Actions to take:
1) According to the R code text, on what date was it created with the reprex package?
2) Rewrite the R code text starting at "bake(rec_prepped, dat)" and ending at "reprex package (v2.0.1)", switching "character" to "numeric".

Document text:
==========

Reproducible with only recipes, so I'm going to move it there:
library(tibble)
library(recipes)
# set up data
set.seed(42)
dat <- tibble(
criterion = rnorm(50),
num_pred_a = rnorm(50) + .8*criterion,
char_pred = ifelse(
criterion < .2,
sample(c("a", "b"), 1, prob = c(.75, .25)),
sample(c("a", "b"), 1, prob = c(.5, .5))
)
)
dat[sample(1:nrow(dat), 8), 2] <- NA
dat[sample(1:nrow(dat), 8), 3] <- NA
rec <- recipe(criterion ~ ., data = dat) %>%
step_impute_knn(all_predictors())
rec_prepped <- prep(rec, dat)
bake(rec_prepped, dat)
#> Error in gower_work(x = x, y = y, pair_x = pair_x, pair_y = pair_y, n = n, : Column 1 of x is of class character while matching column 1 of y is of class factor
Created on 2022-03-09 by the reprex package (v2.0.1)

==========

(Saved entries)

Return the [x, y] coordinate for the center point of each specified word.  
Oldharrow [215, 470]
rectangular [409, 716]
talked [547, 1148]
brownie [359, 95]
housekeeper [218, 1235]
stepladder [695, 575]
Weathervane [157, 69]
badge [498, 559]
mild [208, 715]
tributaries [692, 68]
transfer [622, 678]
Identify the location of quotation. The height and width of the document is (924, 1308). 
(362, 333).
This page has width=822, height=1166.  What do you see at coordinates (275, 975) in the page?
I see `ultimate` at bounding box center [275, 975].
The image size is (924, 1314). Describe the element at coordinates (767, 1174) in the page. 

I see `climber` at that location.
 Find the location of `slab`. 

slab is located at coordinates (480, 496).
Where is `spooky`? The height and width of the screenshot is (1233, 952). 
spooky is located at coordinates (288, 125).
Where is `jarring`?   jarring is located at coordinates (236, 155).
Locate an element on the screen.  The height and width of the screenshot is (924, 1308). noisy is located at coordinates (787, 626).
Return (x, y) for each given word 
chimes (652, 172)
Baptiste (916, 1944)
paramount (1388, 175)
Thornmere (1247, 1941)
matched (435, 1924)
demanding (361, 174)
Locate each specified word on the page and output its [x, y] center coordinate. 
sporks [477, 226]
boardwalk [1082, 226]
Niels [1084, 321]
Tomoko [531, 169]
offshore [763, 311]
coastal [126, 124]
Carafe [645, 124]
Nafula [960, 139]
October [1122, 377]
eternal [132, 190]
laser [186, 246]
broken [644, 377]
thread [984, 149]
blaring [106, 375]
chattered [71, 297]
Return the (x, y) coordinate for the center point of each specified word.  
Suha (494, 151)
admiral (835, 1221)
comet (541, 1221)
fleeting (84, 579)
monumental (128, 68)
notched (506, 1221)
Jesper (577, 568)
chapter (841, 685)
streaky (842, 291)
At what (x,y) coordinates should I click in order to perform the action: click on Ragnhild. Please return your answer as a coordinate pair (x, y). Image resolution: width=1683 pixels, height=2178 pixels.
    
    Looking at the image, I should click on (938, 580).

==========

Solution set:
1) 2022-03-09

2)
bake(rec_prepped, dat)
#> Error in gower_work(x = x, y = y, pair_x = pair_x, pair_y = pair_y, n = n, : Column 1 of x is of class numeric while matching column 1 of y is of class factor
Created on 2022-03-09 by the reprex package (v2.0.1)